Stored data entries
*** Begin section ***

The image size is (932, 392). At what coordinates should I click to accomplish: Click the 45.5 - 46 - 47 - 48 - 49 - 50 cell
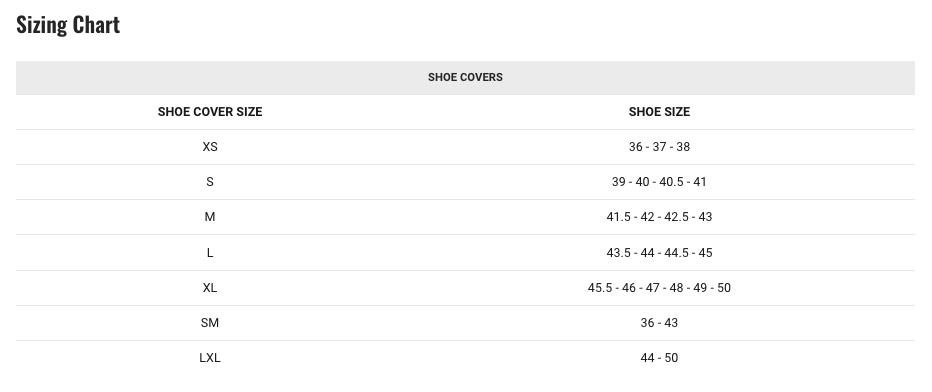point(659,287)
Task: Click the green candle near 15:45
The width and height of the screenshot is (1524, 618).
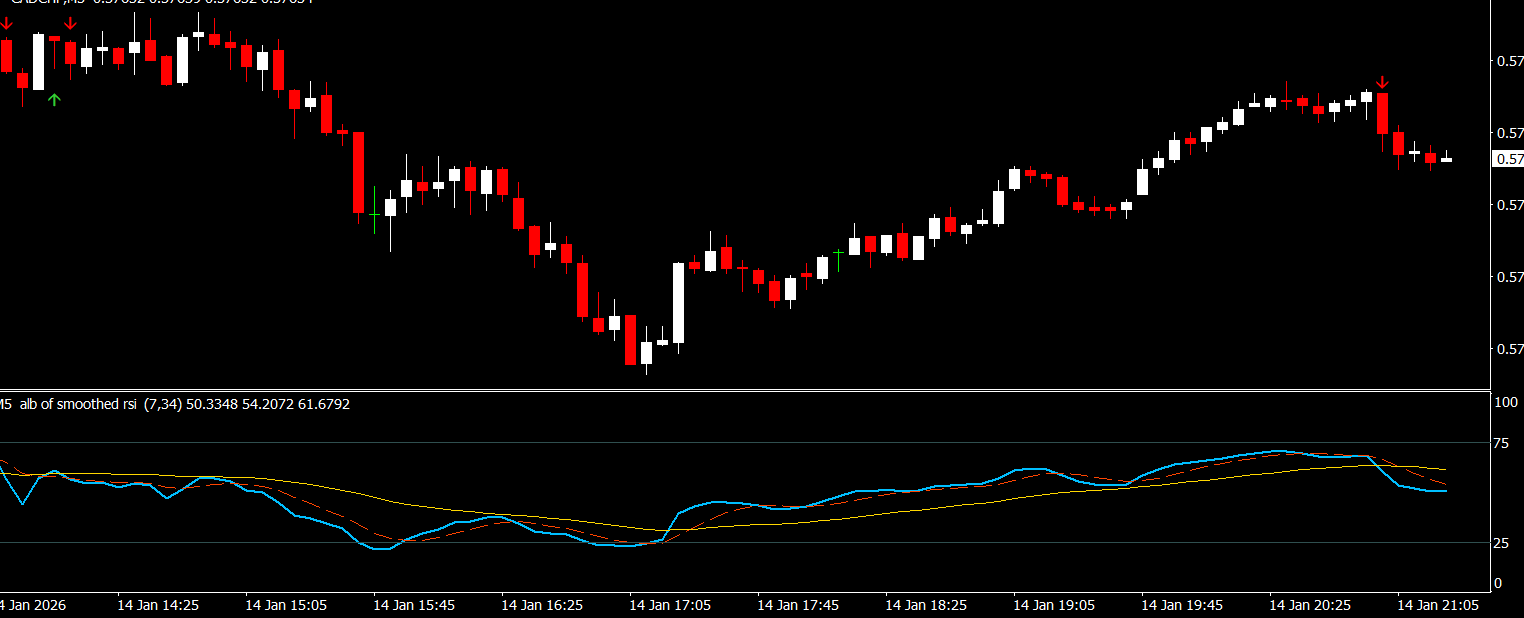Action: click(x=374, y=213)
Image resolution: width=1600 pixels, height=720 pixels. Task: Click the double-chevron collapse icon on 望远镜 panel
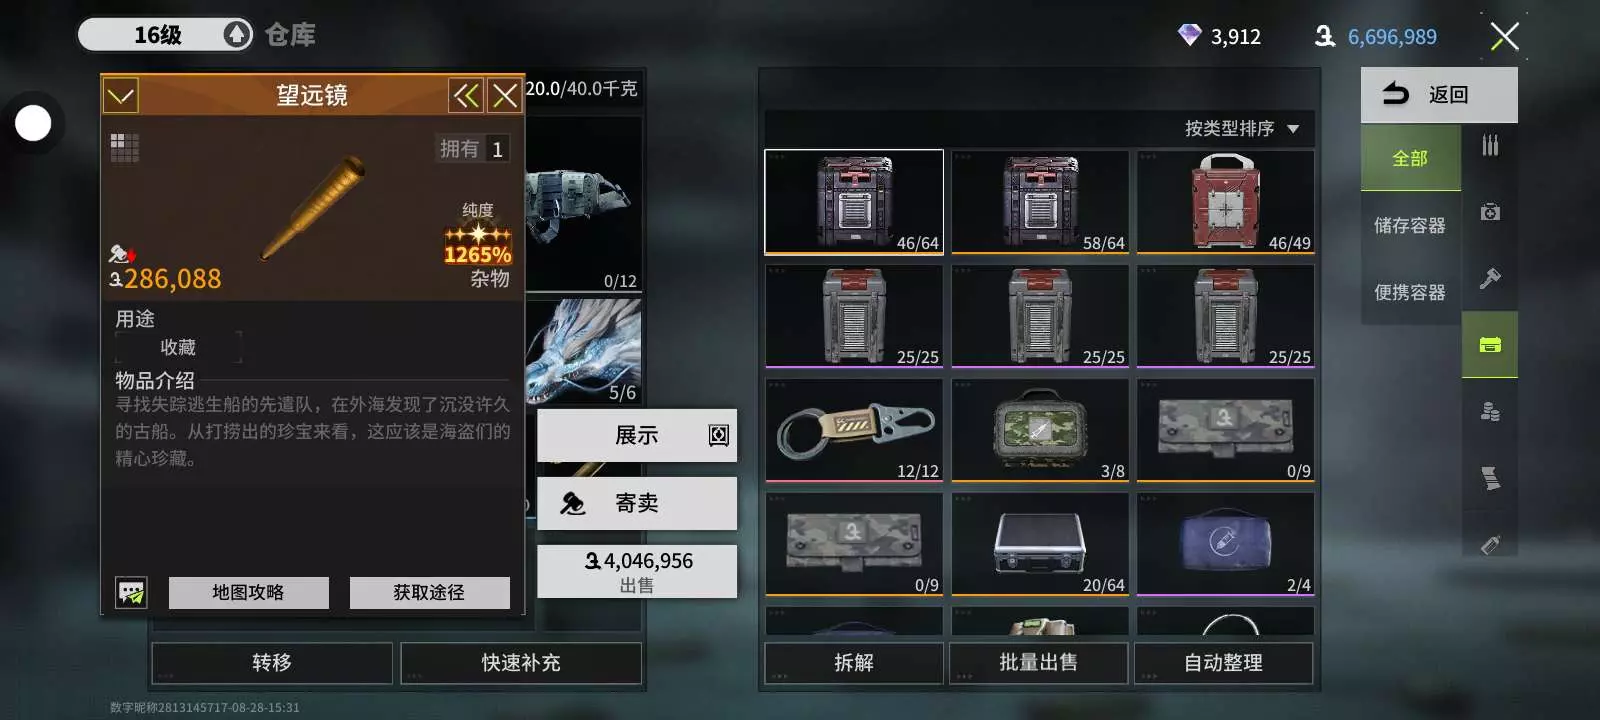[x=466, y=96]
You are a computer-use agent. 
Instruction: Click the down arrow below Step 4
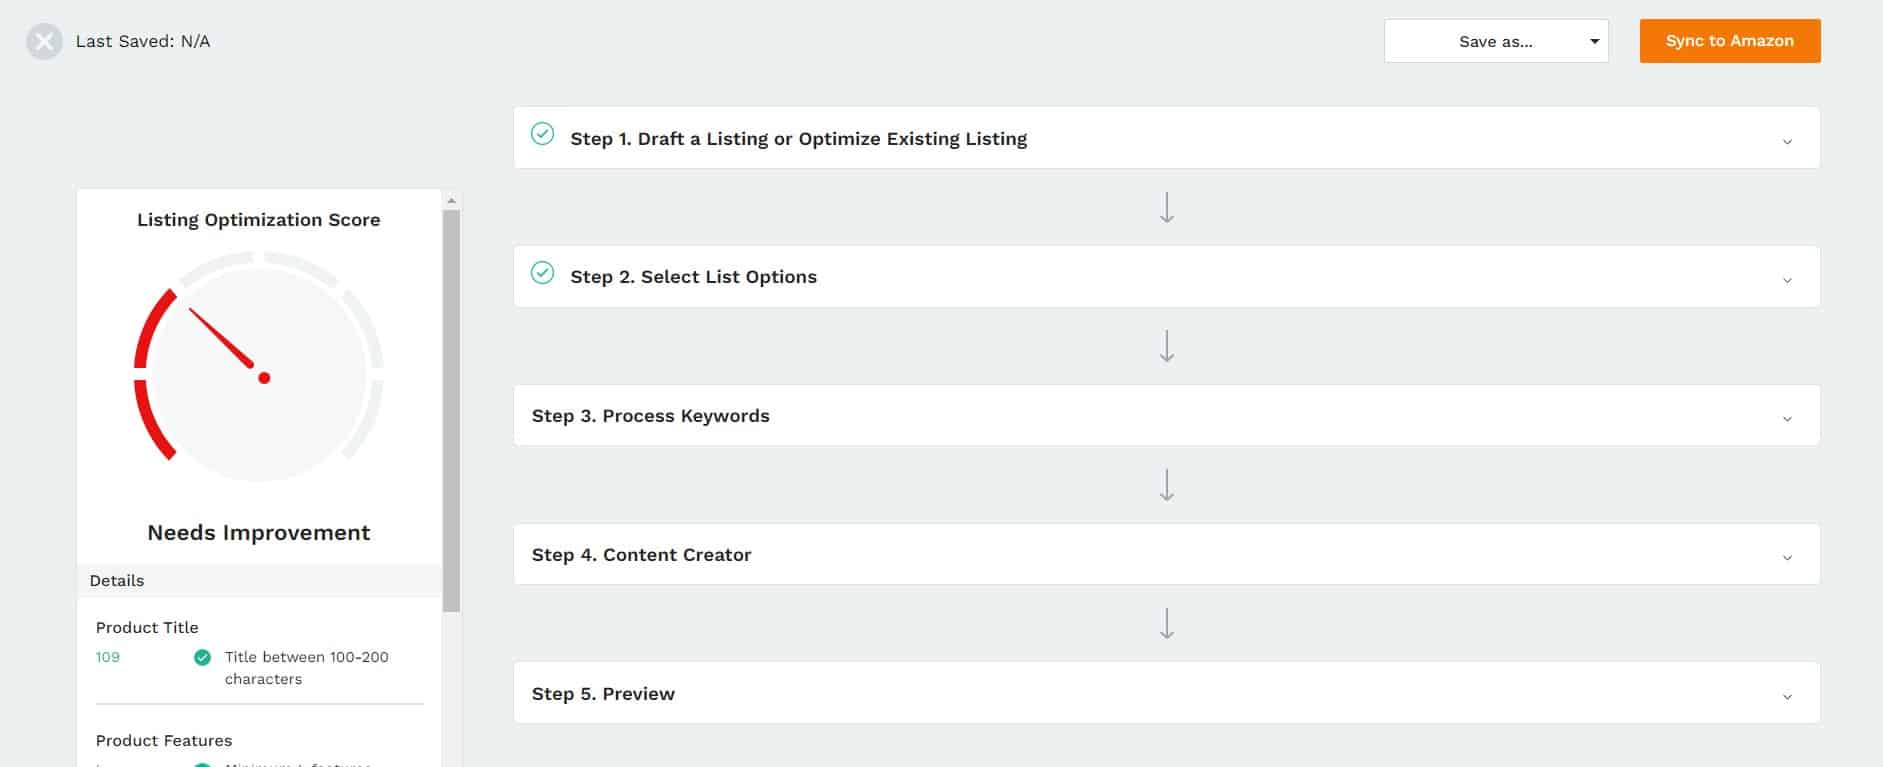[1166, 623]
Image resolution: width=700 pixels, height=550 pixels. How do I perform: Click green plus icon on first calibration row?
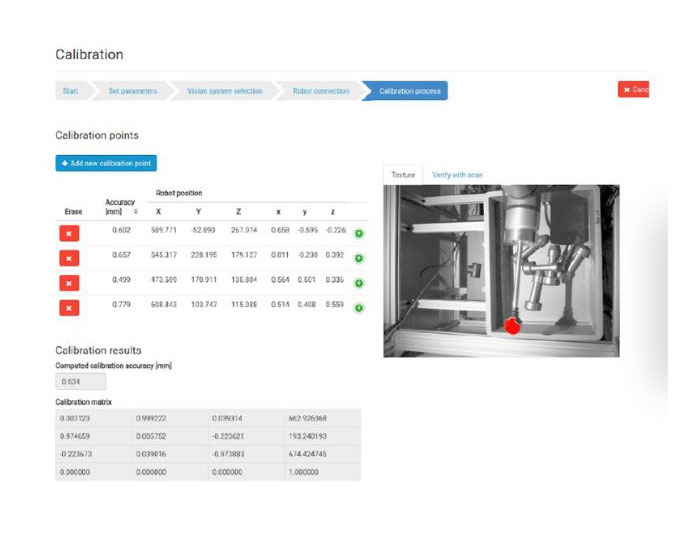click(359, 234)
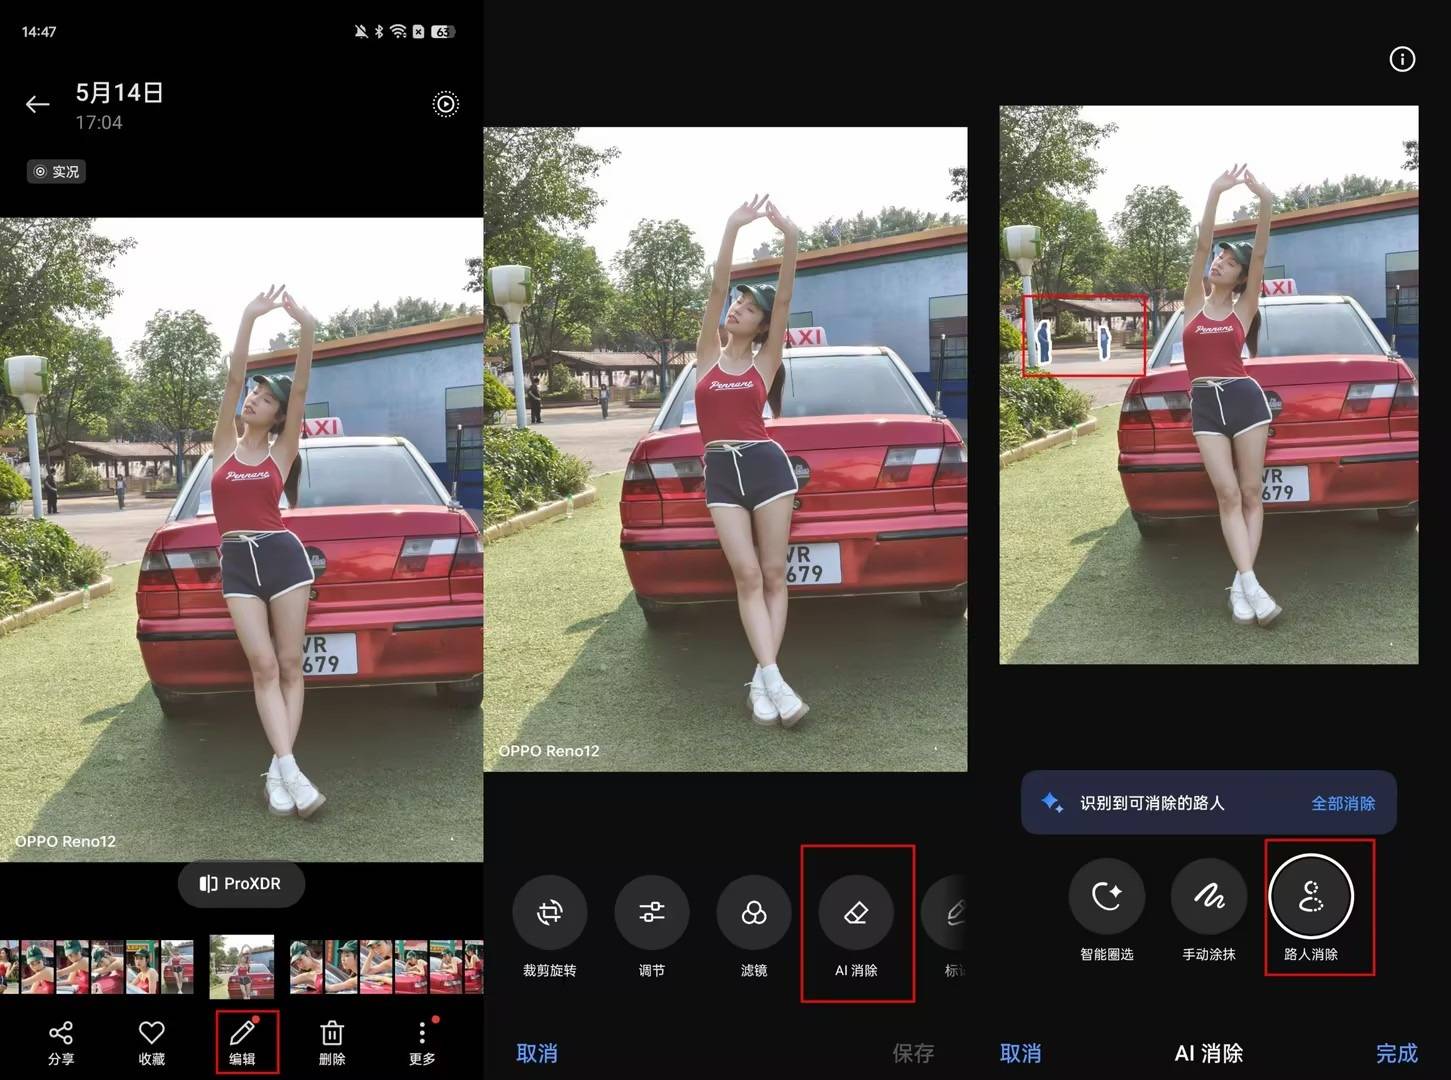1451x1080 pixels.
Task: Tap the back arrow beside 5月14日
Action: click(x=37, y=104)
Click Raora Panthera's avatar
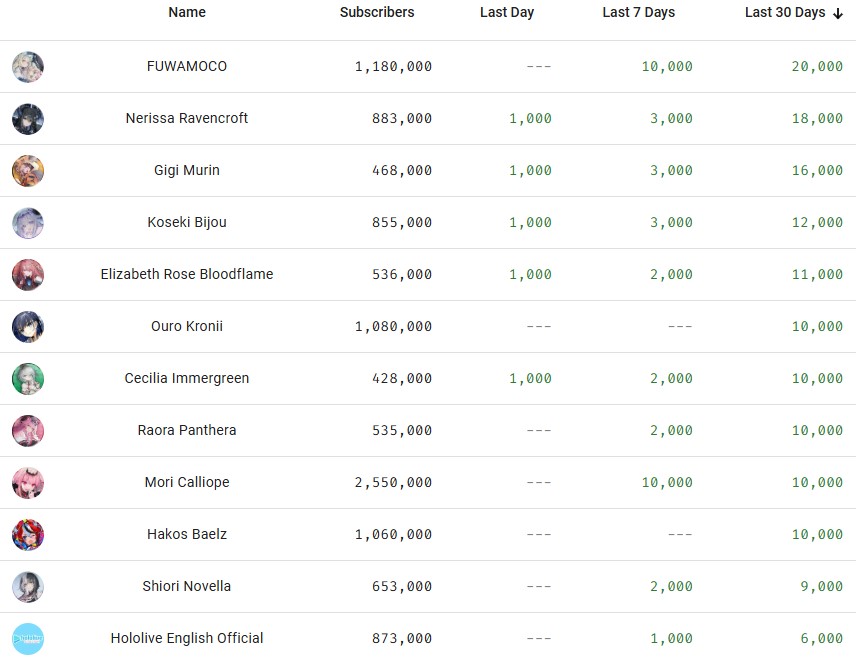This screenshot has width=856, height=663. click(28, 431)
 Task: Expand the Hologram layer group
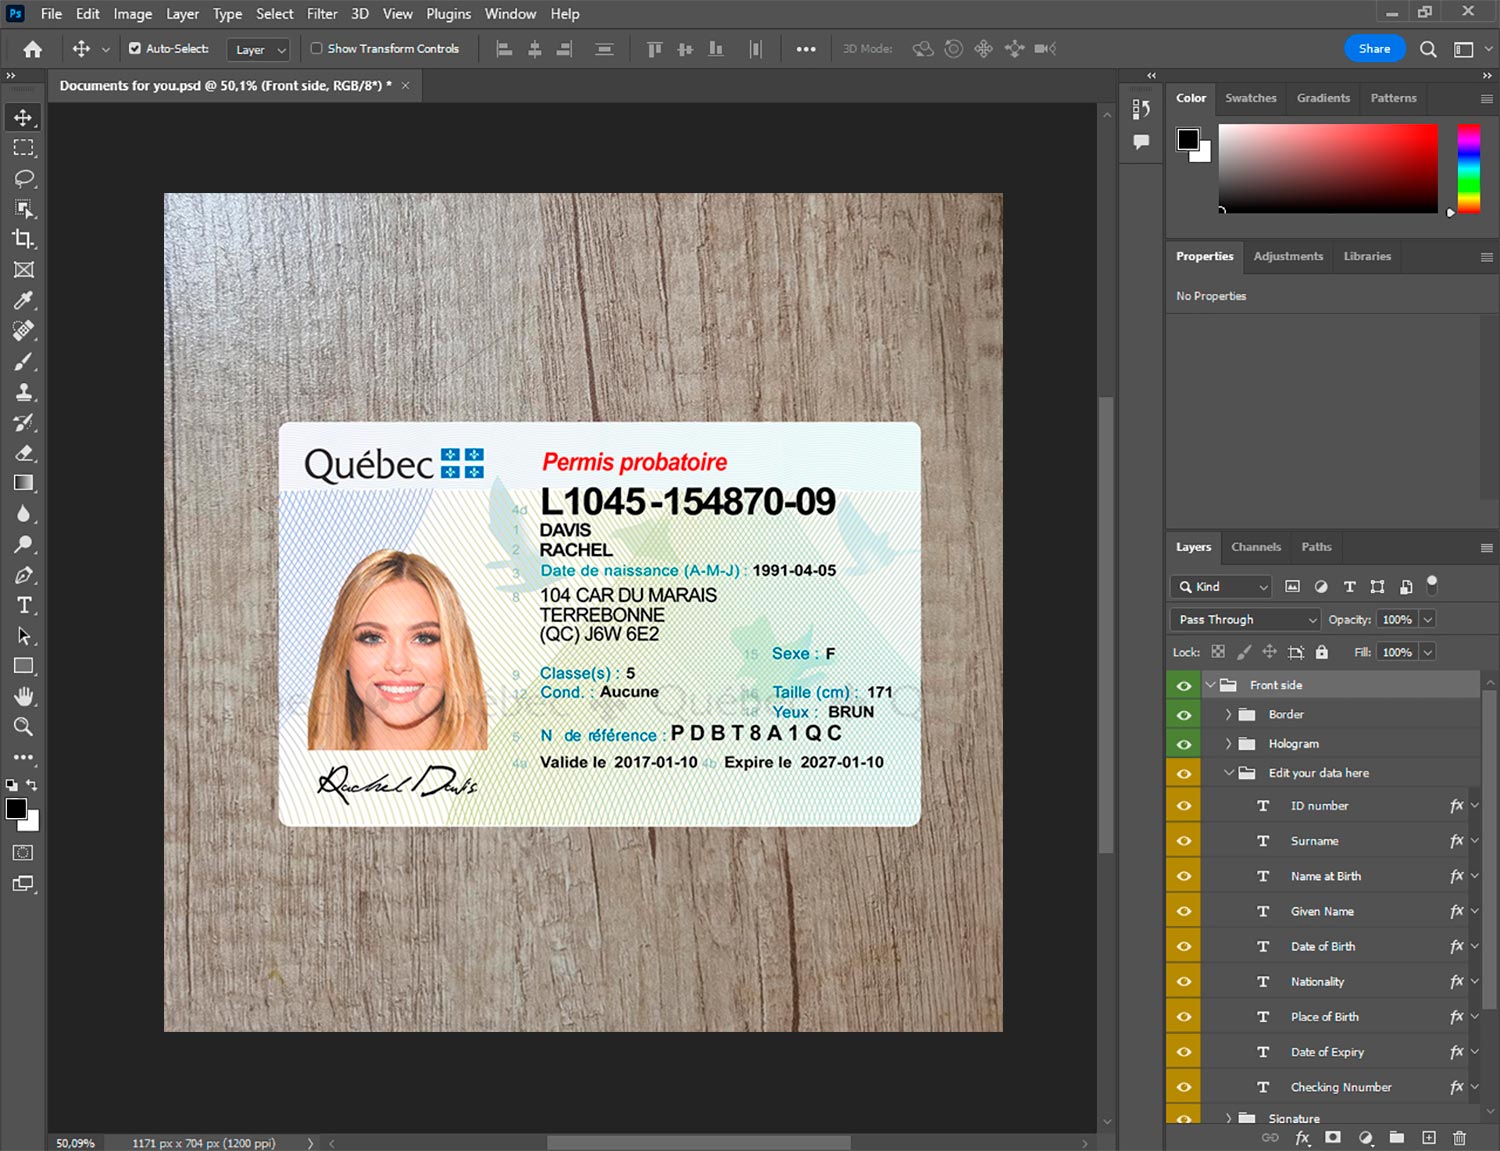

*** End section ***

▸ **What to produce**: Transcribe the complete set of entries verbatim. No pictures belong in the copy.

▸ **Solution to this exercise**:
The image size is (932, 392). At what coordinates should I click to accomplish: Click the 45.5 - 46 - 47 - 48 - 49 - 50 cell
point(659,287)
Task: Click the green candle near 15:45
The width and height of the screenshot is (1524, 618).
Action: click(x=374, y=213)
Image resolution: width=1600 pixels, height=720 pixels. Task: Click the double-chevron collapse icon on 望远镜 panel
[x=466, y=96]
You are a computer-use agent. 
Instruction: Click the down arrow below Step 4
[1166, 623]
Image resolution: width=700 pixels, height=550 pixels. How do I perform: Click green plus icon on first calibration row?
click(359, 234)
1451x1080 pixels.
Task: Tap the back arrow beside 5月14日
Action: click(x=37, y=104)
Click Raora Panthera's avatar
This screenshot has width=856, height=663. click(28, 431)
 Task: Expand the Hologram layer group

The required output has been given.